SiCを約300μm厚に、ワイヤ放電でスライス:SEMICON Japan 2016レポート
三菱電機は、「SEMICON Japan 2016」において、直径4インチのSiC(炭化ケイ素)素材を、ウエハー厚み約300μmでスライス加工する「マルチワイヤ放電スライス技術」を紹介した。
スライス加工専用電源を開発
三菱電機は、「SEMICON Japan 2016」(2016年12月14〜16日/東京ビッグサイト)において、直径4インチのSiC(炭化ケイ素)素材を、ウエハー厚み約300μmでスライス加工する「マルチワイヤ放電スライス技術」の加工サンプル品を展示した。この技術を用いた放電加工機は、2017年度の製品化を目指している。
SiCは、半導体材料として一般的に用いられているシリコン(Si)に比べて、絶縁破壊電界強度が10倍、バンドギャップが3倍という特性がある。こうしたことから、次世代のパワーデバイス用材料として注目を集めている。
三菱電機は産業機器などの用途で培ったワイヤ放電加工技術を、高硬度材料であるSiCのスライス加工に適用した。

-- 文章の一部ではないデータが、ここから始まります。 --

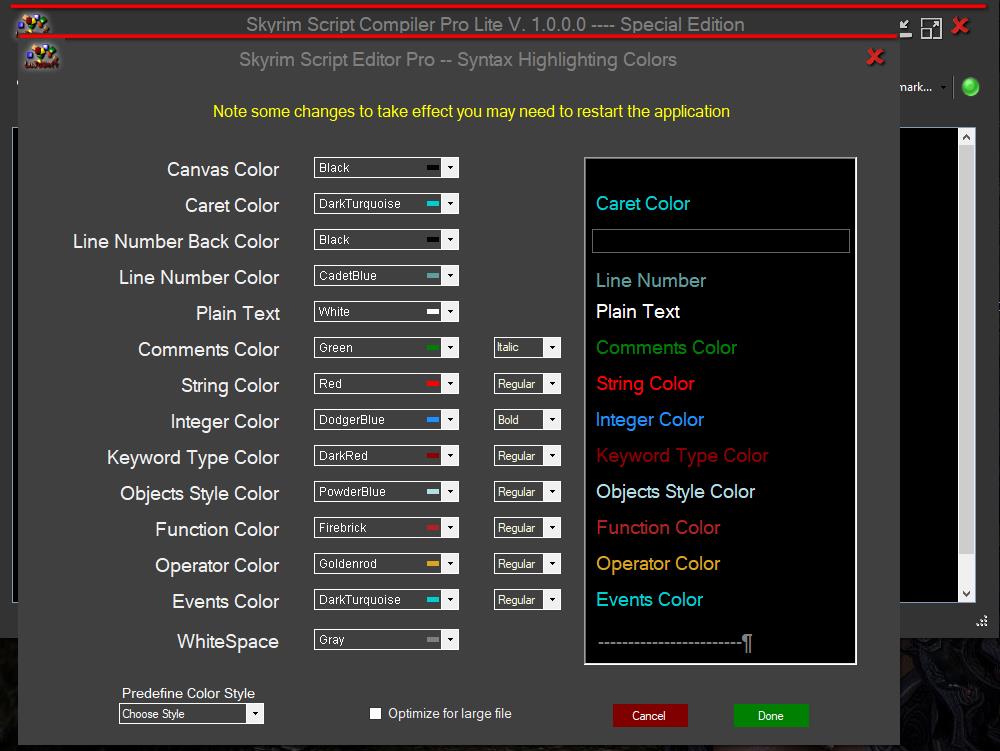Click the main window's minimize arrow icon
Viewport: 1000px width, 751px height.
click(904, 27)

開発した放電スライス装置は、直径が0.1mmの細線ワイヤ電極を用い、4インチ径のSiC素材を、同時に最大40枚スライス加工できる装置である。
ワイヤ電極線の間隔を450μmピッチに周回することで、ウエハー厚み約300μmのスライス加工を可能とした。加工溝幅は約150μm。ウエハーの厚みばらつきは14μmという。同社はこれまで、ワイヤ電極間の間隔が600μmピッチのスライス加工技術を紹介してきた。「SiCの素材特性に合わせた専用の高周波電源を開発した。これにより、加工の速度を速めるとともに、450μmピッチで連続加工を可能とした」(説明員)と話す。
今後は、加工溝幅をさらに狭くすることで、SiC素材をより有効活用できるようにするとともに、ウエハーの6インチ化などにも対応できる加工技術を開発する予定である。